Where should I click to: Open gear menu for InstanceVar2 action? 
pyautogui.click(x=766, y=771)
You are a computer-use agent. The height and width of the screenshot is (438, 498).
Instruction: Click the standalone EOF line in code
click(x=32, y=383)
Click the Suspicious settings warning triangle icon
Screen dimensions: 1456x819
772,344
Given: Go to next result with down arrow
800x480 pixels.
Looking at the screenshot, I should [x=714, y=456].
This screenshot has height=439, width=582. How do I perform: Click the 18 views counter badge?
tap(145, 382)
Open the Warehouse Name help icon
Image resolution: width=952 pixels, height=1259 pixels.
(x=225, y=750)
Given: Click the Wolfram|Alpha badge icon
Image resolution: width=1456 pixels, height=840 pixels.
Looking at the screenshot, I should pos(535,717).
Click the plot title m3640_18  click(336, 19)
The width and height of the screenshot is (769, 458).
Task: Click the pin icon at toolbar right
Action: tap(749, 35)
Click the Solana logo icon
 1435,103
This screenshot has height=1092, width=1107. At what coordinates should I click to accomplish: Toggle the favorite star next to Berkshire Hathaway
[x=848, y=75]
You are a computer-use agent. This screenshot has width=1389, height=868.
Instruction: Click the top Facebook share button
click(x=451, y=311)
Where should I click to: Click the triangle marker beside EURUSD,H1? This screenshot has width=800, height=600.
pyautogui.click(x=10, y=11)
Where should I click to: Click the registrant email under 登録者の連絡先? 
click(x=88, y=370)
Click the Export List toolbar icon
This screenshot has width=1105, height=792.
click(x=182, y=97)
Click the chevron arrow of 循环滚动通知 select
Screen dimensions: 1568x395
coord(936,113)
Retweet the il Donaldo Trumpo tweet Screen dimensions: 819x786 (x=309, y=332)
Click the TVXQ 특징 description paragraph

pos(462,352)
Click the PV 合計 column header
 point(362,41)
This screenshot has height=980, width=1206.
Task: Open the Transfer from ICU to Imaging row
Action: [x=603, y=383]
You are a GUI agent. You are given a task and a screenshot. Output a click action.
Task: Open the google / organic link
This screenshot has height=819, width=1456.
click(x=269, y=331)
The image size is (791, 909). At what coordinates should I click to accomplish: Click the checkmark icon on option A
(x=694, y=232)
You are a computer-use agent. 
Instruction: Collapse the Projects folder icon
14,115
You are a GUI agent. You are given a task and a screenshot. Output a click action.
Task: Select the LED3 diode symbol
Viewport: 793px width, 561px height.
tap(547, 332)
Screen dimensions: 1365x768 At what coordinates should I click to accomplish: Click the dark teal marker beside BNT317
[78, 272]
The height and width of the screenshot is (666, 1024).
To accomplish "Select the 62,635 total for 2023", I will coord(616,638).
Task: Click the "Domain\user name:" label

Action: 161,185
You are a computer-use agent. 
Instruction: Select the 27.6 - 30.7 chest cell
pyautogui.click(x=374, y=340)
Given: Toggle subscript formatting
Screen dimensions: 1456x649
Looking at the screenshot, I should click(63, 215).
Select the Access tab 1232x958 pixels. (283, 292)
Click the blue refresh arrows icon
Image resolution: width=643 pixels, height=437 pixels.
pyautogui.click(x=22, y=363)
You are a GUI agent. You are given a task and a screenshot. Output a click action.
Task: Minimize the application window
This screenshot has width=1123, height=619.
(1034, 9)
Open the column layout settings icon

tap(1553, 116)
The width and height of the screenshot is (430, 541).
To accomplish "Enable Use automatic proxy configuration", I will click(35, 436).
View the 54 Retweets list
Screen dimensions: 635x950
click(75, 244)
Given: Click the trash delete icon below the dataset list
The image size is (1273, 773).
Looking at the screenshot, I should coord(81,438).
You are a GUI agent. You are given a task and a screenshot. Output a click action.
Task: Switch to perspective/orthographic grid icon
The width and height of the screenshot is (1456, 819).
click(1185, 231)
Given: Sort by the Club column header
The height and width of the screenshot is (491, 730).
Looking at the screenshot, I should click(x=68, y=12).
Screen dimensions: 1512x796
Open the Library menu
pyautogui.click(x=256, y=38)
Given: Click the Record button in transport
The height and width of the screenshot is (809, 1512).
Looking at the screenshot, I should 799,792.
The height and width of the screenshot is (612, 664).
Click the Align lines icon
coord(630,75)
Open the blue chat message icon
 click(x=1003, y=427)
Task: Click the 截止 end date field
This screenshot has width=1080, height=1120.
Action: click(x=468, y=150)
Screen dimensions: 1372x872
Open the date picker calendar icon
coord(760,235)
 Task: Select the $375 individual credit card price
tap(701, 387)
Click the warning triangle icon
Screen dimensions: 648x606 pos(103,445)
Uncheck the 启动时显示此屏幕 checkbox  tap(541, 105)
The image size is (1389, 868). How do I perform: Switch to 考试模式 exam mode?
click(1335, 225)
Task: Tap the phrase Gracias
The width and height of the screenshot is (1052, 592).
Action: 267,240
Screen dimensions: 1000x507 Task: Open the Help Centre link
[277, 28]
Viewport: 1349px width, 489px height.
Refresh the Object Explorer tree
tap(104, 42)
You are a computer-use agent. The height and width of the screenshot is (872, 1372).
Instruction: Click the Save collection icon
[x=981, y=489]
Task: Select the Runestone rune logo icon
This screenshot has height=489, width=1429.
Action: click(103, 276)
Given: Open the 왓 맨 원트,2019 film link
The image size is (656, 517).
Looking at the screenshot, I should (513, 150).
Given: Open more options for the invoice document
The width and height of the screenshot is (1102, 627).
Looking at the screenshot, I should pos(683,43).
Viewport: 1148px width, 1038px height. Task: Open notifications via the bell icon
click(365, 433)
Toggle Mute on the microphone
=======
> _PROBLEM STATEMENT_:
Which lines in the rows above contain the string "pixels"? Pull out each of those lines in full, treating case as significant.

> _FINISHED EXERCISE_:
800x480 pixels.
Image resolution: width=952 pixels, height=1259 pixels.
Image resolution: width=1456 pixels, height=840 pixels.
Select the Access tab 1232x958 pixels. (283, 292)
Image resolution: width=643 pixels, height=437 pixels.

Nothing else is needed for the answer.